Destino de células estaminais preocupa

O encerramento de empresas que crio-preservam células estaminais do cordão umbilical, devido à crise, é uma possibilidade que preocupa o setor, que já estuda hipóteses para o destino das amostras recolhidas.

"É um assunto que nos preocupa porque hoje em dia há muitas empresas a encerrar e a nossa empresa está no mercado como as outras", disse à agência Lusa um dos administradores da Biosckin, um dos quatro bancos autorizados a operar no setor.

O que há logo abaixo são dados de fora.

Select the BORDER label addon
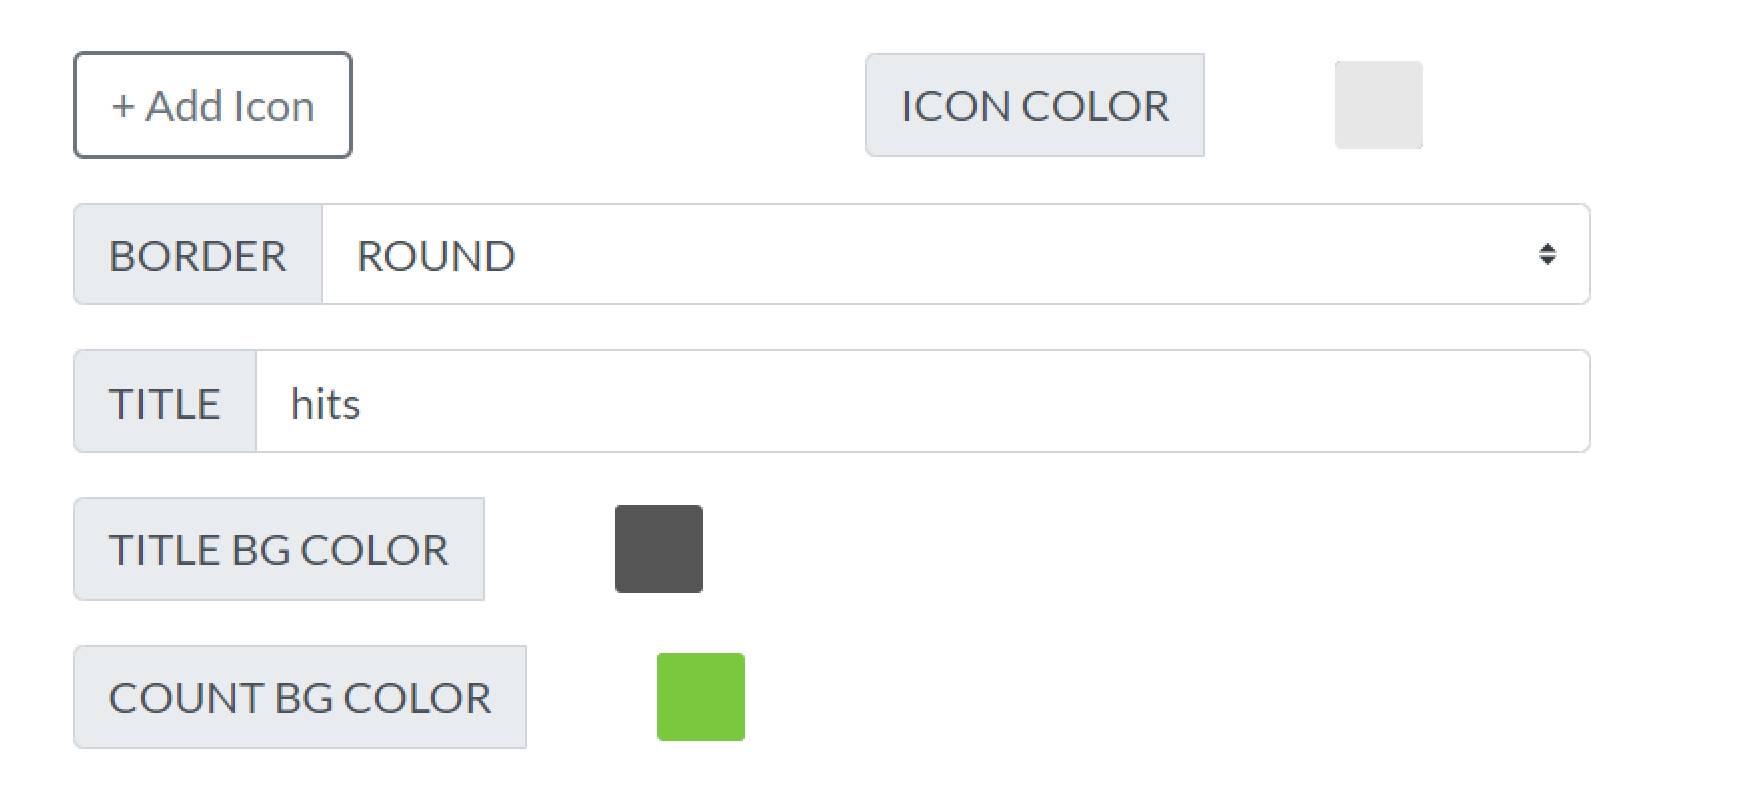 198,255
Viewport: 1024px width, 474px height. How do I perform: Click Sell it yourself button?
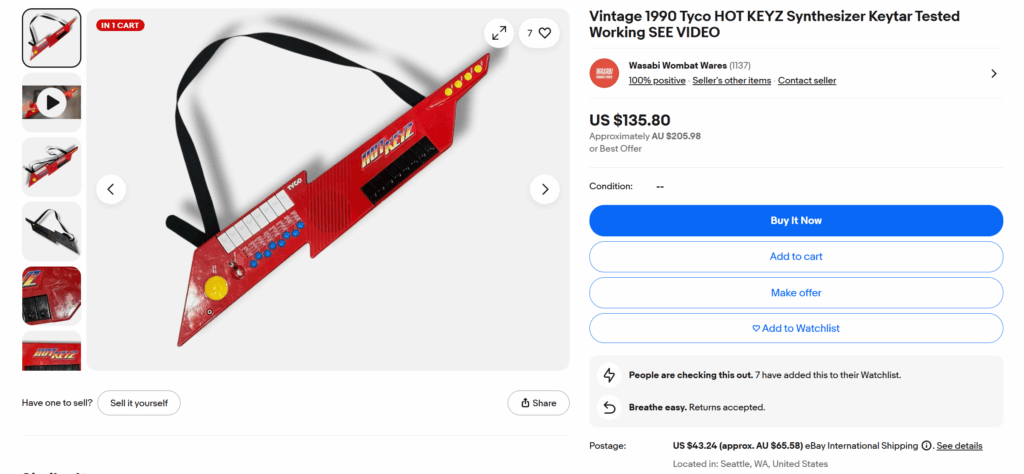pyautogui.click(x=139, y=403)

Segundo António Guimarães, que não equaciona para já o encerramento da empresa e afirma que a crise ainda se faz sentir de uma forma muito ténue, a situação destas empresas é "muito complexa".

Isto porque armazenam células estaminais, as quais precisam de ter um destino no caso da empresa encerrar ou declarar insolvência.

Por esta razão, adiantou, esta empresa e mais duas que se dedicam à recolha e criopreservação de células estaminais do cordão umbilical estão a "estudar um protocolo que defina, no caso de uma insolvência, ou perante a impossibilidade da empresa trabalhar, qual a que pode ficar responsável pelas amostras".

"O objetivo é garantir que as amostras se mantém guardadas por empresas que sabem como trabalhar nesta área", disse.

André Gomes, administrador da Crioestaminal, a primeira empresa do setor a trabalhar em Portugal, reconhece que a crise já se faz sentir.

"Naturalmente que sentimos a crise. Houve uma quebra ligeira, em grande parte porque há menos partos, pois as pessoas estão a ter menos filhos", disse à Lusa.

Questionado sobre o futuro das amostras no caso do encerramento da empresa, André Gomes lembrou que "a atividade é regulada por uma lei que emana de uma diretiva comunitária e que prevê que os bancos tenham acordos entre si para transferir as amostras para outro banco".

"Estamos longe desta possibilidade", ressalvou, lembrando que a Crioestaminal é "a maior empresa do país", com 55 mil recolhas efetuadas.